Published online Sep 16, 2023. doi: 10.12998/wjcc.v11.i26.6194
Peer-review started: May 27, 2023
First decision: July 23, 2023
Revised: August 2, 2023
Accepted: August 17, 2023
Article in press: August 17, 2023
Published online: September 16, 2023
Processing time: 104 Days and 3.4 Hours
Since fat does not transmit electrical energy well, delayed perforation and post-polypectomy syndrome due to electrical thermal injury are concerns in the endoscopic removal of colonic lipoma. The endoscopic submucosal dissection (ESD) technique concentrates electrical energy conducts to the submucosa, not the adipose tissue. This helps to minimize electrical thermal injury, especially in the case of large colonic lipomas. In rare cases, such as colonic lipomas accompanied by mucosal lesions, it is difficult for endoscopists to decide how to safely remove them.
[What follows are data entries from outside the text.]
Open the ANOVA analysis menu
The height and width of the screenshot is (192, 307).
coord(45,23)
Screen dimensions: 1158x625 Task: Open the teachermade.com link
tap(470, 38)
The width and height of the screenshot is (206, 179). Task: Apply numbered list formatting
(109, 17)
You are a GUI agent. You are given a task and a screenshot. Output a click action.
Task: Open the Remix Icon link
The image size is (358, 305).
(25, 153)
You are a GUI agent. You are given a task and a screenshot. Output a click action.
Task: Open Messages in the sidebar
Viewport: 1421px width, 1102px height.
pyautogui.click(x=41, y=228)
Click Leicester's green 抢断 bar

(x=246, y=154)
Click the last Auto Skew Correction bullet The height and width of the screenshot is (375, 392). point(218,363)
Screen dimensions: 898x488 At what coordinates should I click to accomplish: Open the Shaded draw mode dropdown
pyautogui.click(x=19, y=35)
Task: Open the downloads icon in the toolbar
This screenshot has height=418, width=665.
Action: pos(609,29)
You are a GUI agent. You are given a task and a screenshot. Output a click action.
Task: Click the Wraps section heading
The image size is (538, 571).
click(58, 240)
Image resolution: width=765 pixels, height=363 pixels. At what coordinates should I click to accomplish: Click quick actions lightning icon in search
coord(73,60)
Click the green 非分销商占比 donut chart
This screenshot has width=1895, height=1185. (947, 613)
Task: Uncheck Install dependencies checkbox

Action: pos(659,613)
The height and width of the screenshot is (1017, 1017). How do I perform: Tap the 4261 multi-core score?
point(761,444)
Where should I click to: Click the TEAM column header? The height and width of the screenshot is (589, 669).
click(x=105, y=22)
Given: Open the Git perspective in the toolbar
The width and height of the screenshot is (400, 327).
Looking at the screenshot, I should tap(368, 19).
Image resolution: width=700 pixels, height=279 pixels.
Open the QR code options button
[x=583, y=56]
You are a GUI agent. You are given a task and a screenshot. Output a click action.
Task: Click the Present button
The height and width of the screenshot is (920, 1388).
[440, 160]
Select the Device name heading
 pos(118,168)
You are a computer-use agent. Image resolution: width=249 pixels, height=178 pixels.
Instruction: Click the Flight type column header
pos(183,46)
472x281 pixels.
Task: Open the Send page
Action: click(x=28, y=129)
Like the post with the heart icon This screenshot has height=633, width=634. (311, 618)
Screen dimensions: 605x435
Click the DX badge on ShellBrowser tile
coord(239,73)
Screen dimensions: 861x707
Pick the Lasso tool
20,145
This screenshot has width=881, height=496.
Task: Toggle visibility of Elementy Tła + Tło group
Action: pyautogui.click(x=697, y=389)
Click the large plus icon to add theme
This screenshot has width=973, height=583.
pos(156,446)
A 78-year-old man underwent colonoscopy for colorectal cancer screening. During colonoscopy, a yellowish submucosal tumor with positive cushion sign was observed in the ascending colon measuring about 4.5 cm. A nodular mucosal lesion of about 2.5 cm was observed on the mucosal surface of the lipoma. The lipoma was so large that it occupied much of the inside of the colon, making it difficult to see the entire laterally spreading tumor (LST) at once. The LST was confined to the surface of the lipoma, which had a semipedunculated shape with a wide neck. The margin of the LST was not observed at the neck of the lipoma. ESD was performed and the colonic lipoma with the LST was successfully removed without complications. After 3 d of hospitalization, the patient was discharged without any symptoms. The final pathology report showed that the lesion consisted of submucosal lipoma and tubulovillous adenoma with low-grade dysplasia.
ESD is effective and safe for treating a large colonic lipoma with an LST by minimizing electrical thermal injury.
Core Tip: Most colonic lipomas are asymptomatic and do not require removal. Mucosal lesions of colorectal lipomas are rarely observed, but removal is necessary if there is a precancerous mucosal lesion such as tubular adenoma or tubulovillous adenoma. Due to the poor electrical conductivity of fat, excessive electrical energy during the endoscopic removal can cause complications. Endoscopic submucosal dissection is a preferred technique to minimize electrical thermal injury, especially for large colonic lipomas with a mucosal lesion.